Mikkel Michelsen (born 19 August 1994) is a Danish speedway rider.

Career
Born in Nykøbing Falster, Michelsen took up speedway at the age of 6, and went on to win the Junior World Cup in both 2008 and 2009.

He rode for Slangerup Speedway Klub in the Danish league from 2010. After racing in Germany for AC Landshut Devils in 2012, he rode in Poland and the United Kingdom in 2013 for Unia Leszno and Eastbourne Eagles respectively, staying with both teams in 2014.

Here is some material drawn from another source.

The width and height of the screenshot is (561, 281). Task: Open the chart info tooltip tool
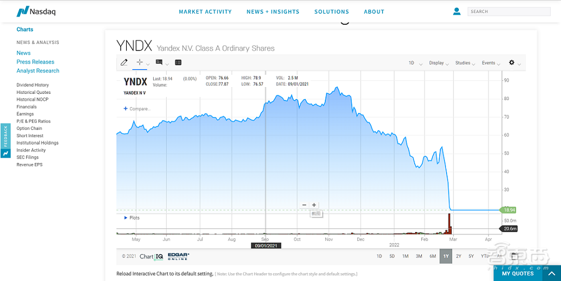click(x=159, y=62)
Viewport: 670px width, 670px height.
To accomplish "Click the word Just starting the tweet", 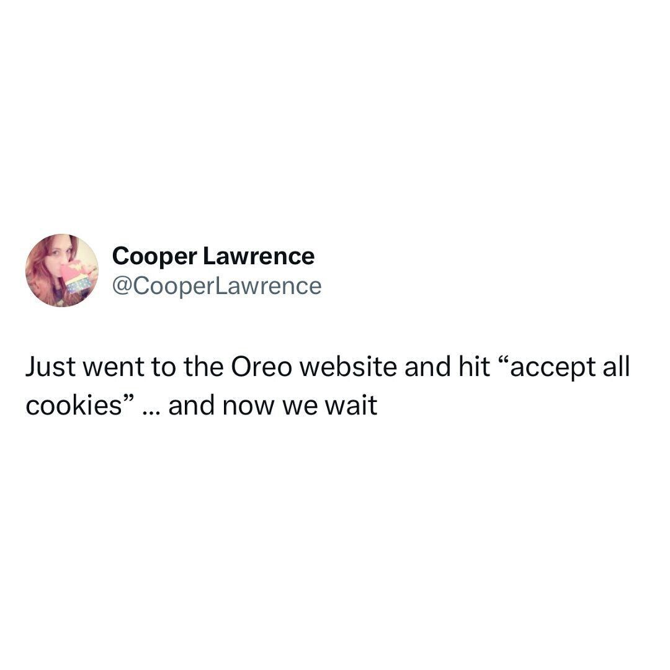I will (x=50, y=367).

In 2013 he won the Danish Under 21 Individual Speedway Championship, the European Junior Championship, and the Under-21 World Cup with Denmark.

In 2014 he was a reserve in the Danish Speedway Grand Prix and finished third in the World Under-21 Championship after also reaching the final in 2011 and 2013.

In December 2014, with the Eagles dropping to the National League, he signed for Leicester Lions for the 2015 Elite League season, and also signed to ride for Ostrów in the Polish league.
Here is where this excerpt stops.